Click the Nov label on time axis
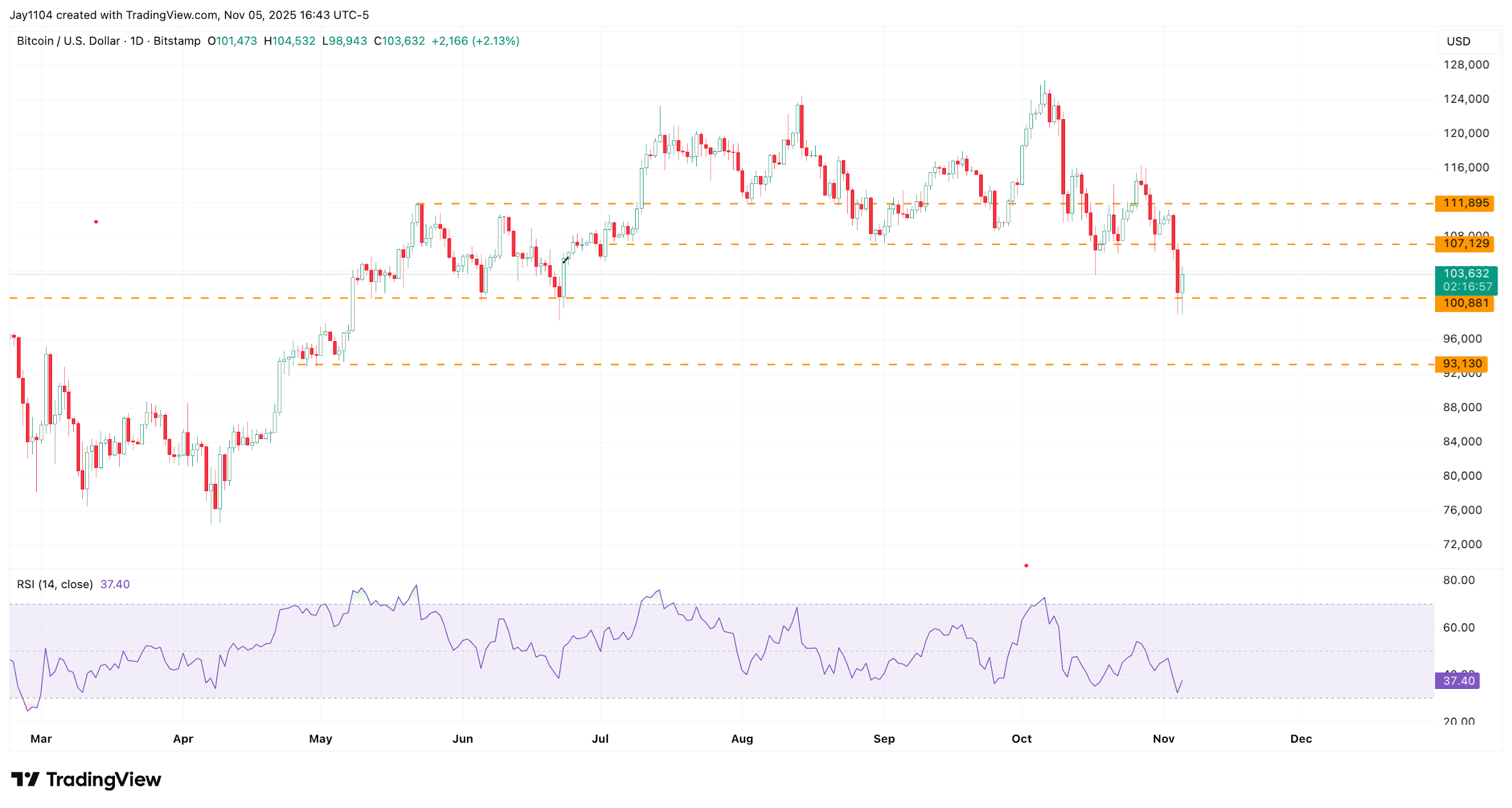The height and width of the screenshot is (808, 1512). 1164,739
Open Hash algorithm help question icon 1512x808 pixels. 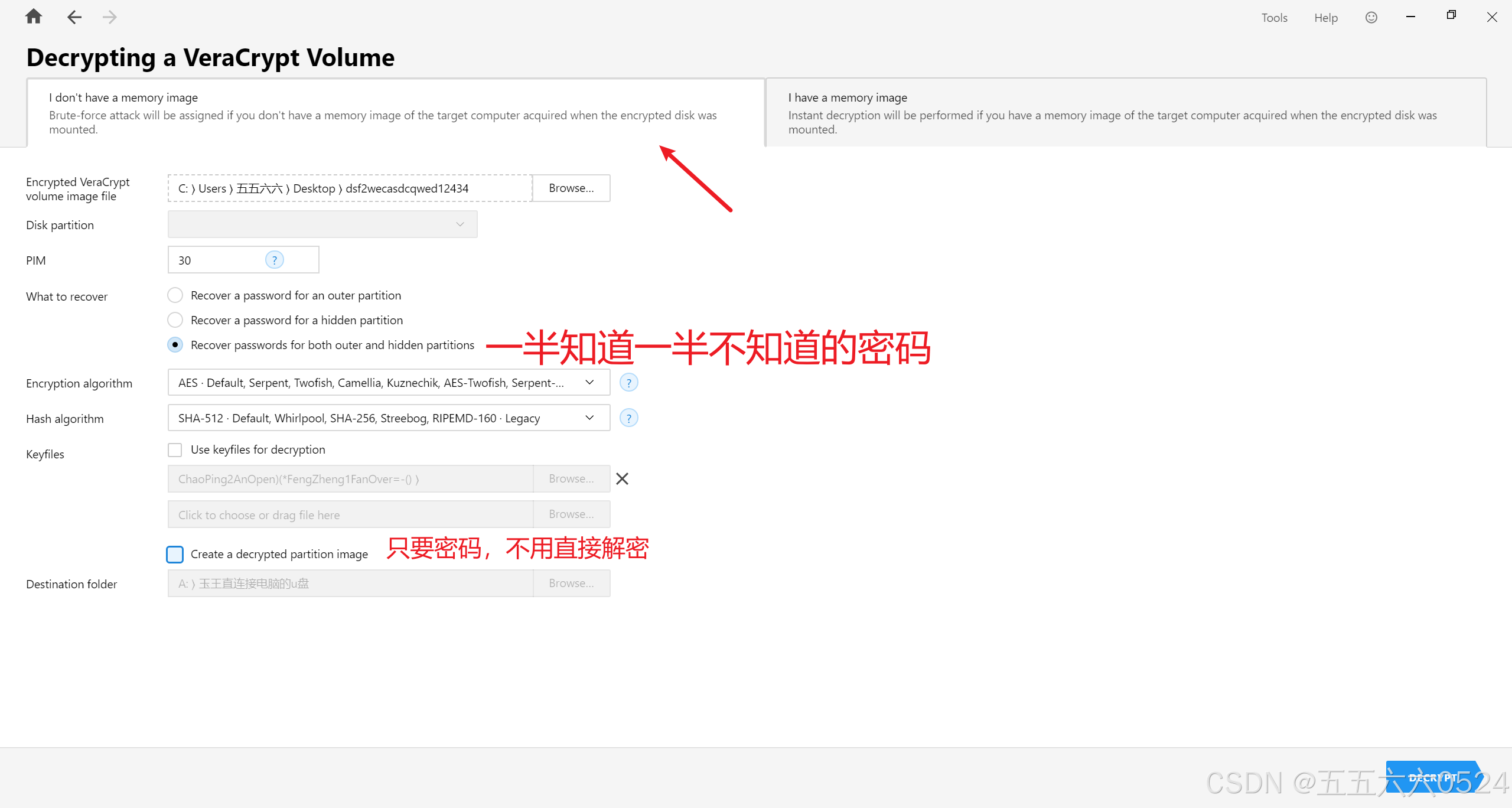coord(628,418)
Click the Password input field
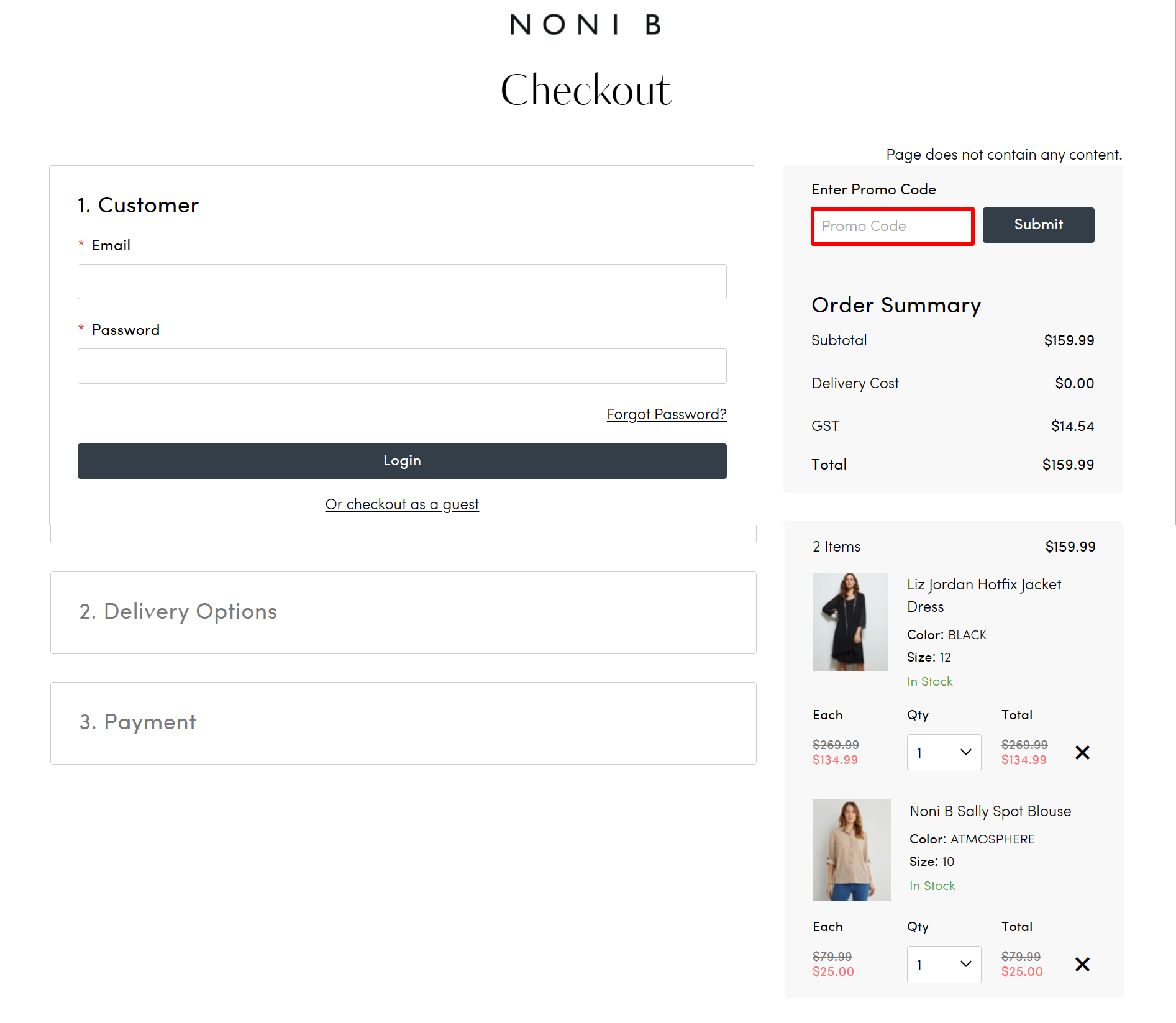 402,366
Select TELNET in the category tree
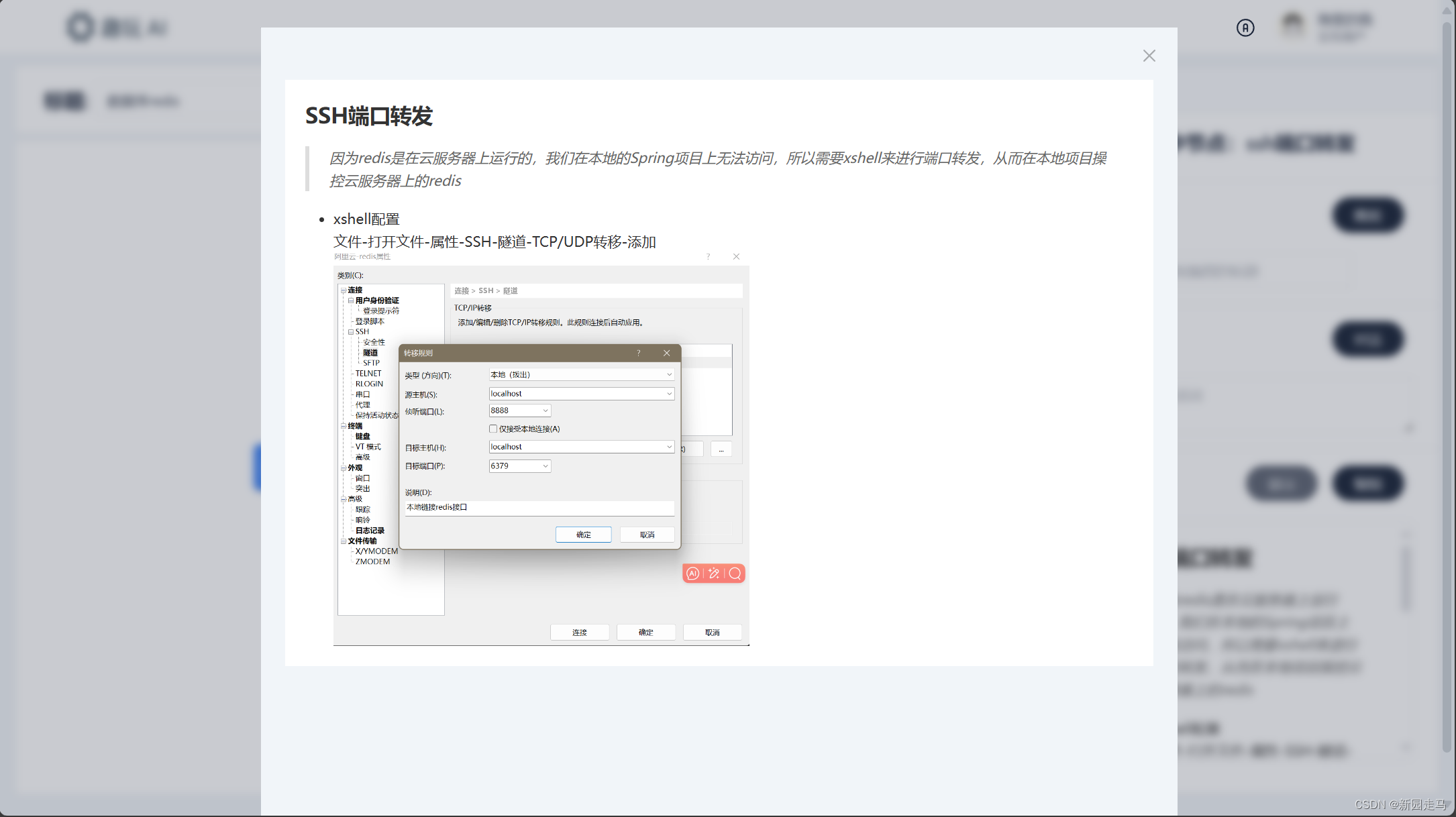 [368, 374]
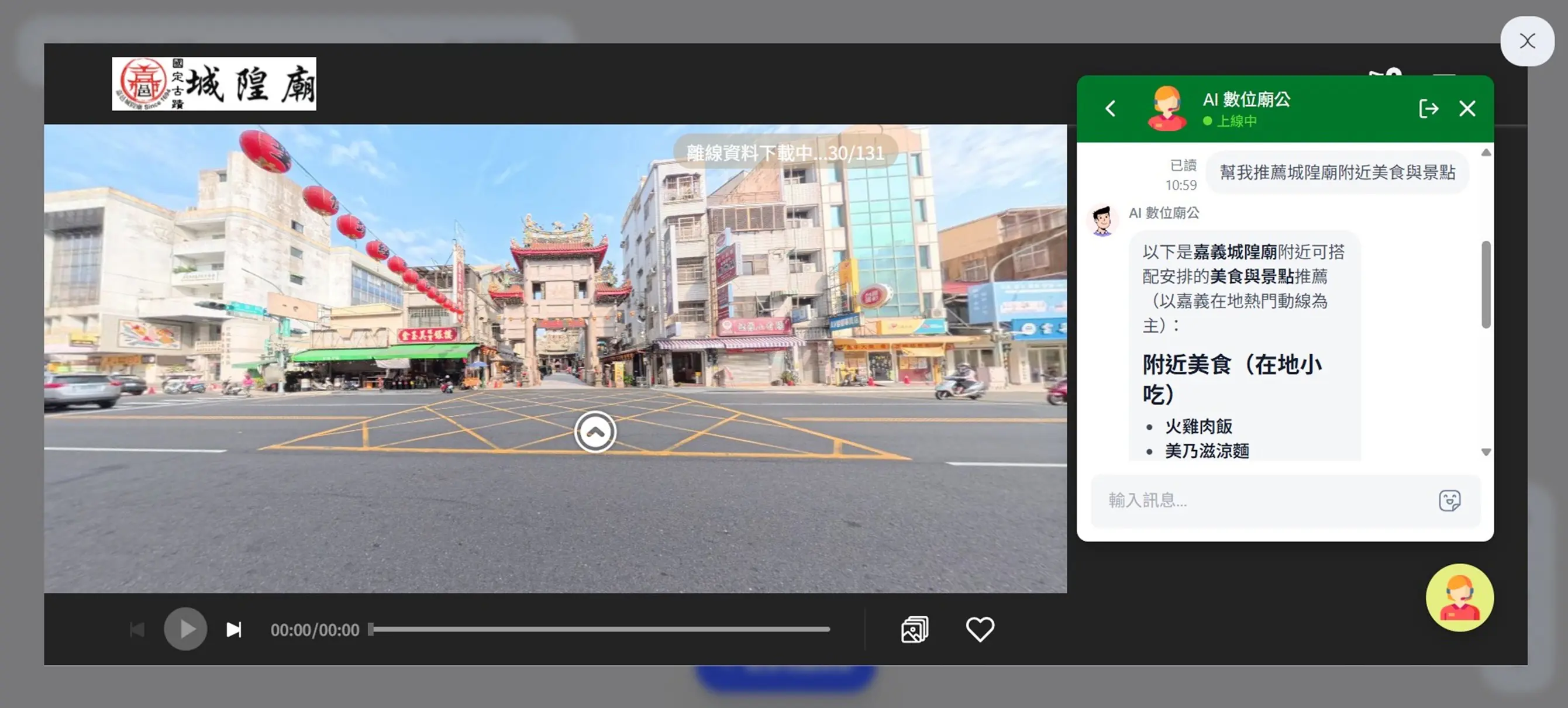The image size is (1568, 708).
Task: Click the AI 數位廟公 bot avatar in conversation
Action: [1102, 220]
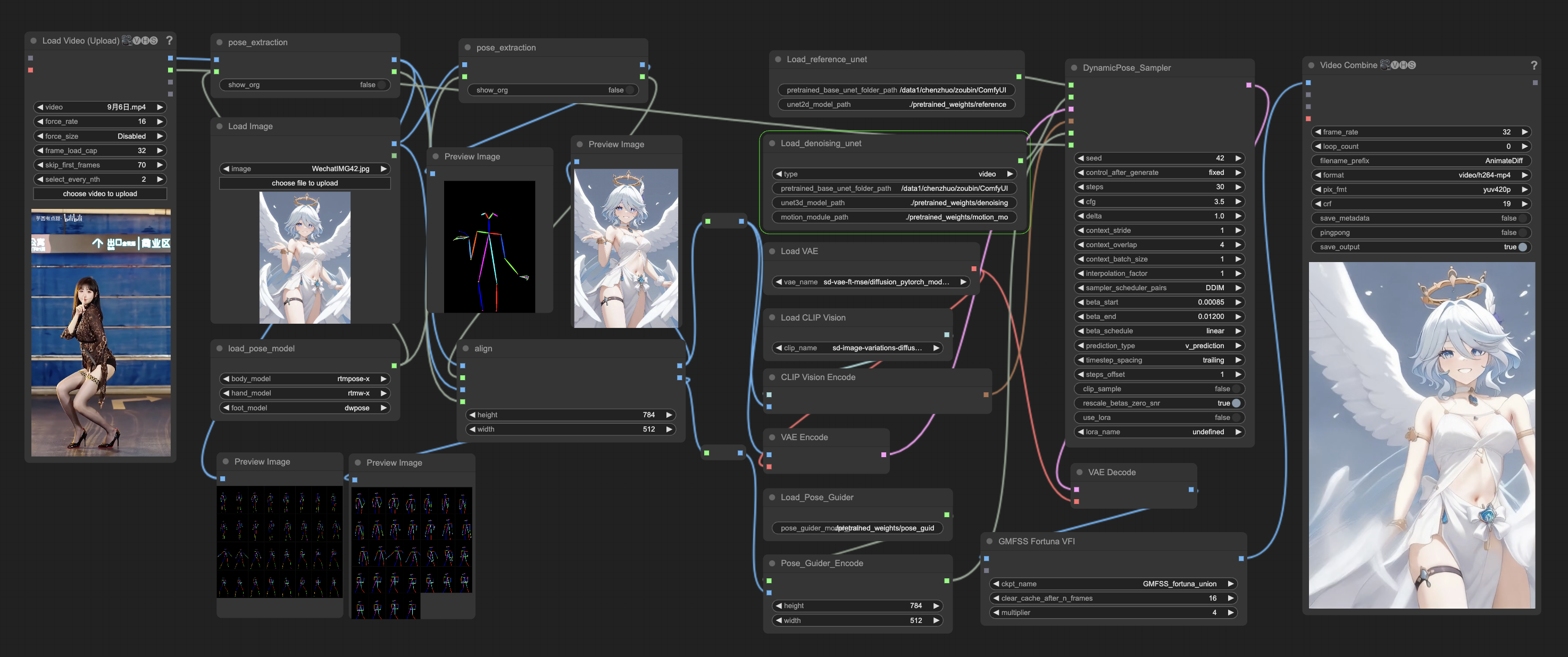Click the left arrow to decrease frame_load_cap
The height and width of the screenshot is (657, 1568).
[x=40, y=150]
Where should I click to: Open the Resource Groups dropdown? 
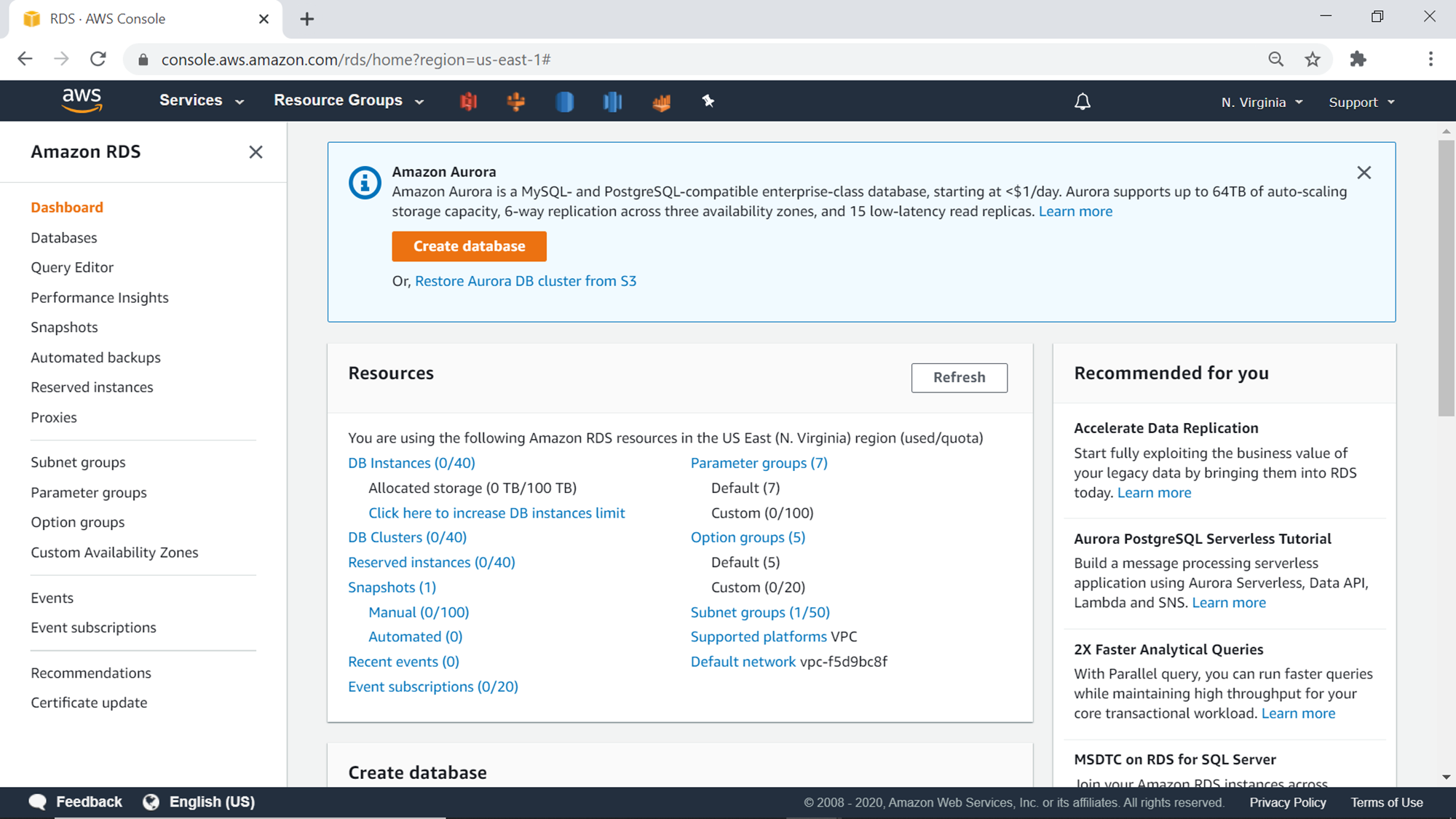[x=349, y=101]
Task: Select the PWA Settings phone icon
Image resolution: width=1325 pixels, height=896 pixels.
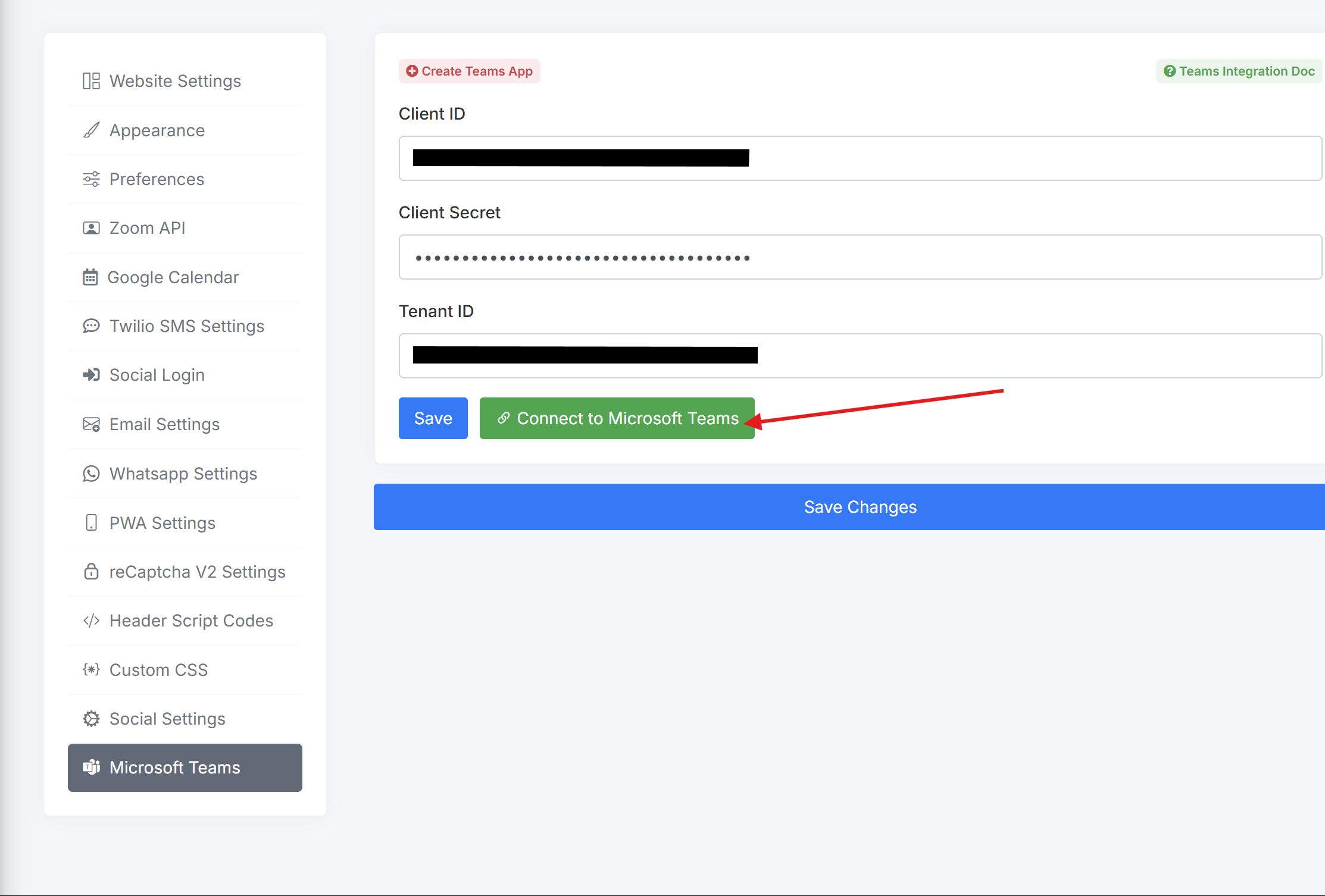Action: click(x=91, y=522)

_Task brief_
Inclusive range, exact copy: the line containing "Click the Password input field" through the last line of the listing. Print nothing else, and no pictures.

_Reply to the exercise_
Click the Password input field
 402,366
Select TELNET in the category tree
 [368, 374]
The image size is (1568, 708).
Task: Click the AI 數位廟公 bot avatar in conversation
Action: [1102, 220]
Click the left arrow to decrease frame_load_cap
The height and width of the screenshot is (657, 1568).
[x=40, y=150]
Where should I click to: Open the Resource Groups dropdown? 
[x=349, y=101]
Task: Select the PWA Settings phone icon
Image resolution: width=1325 pixels, height=896 pixels.
Action: click(x=91, y=522)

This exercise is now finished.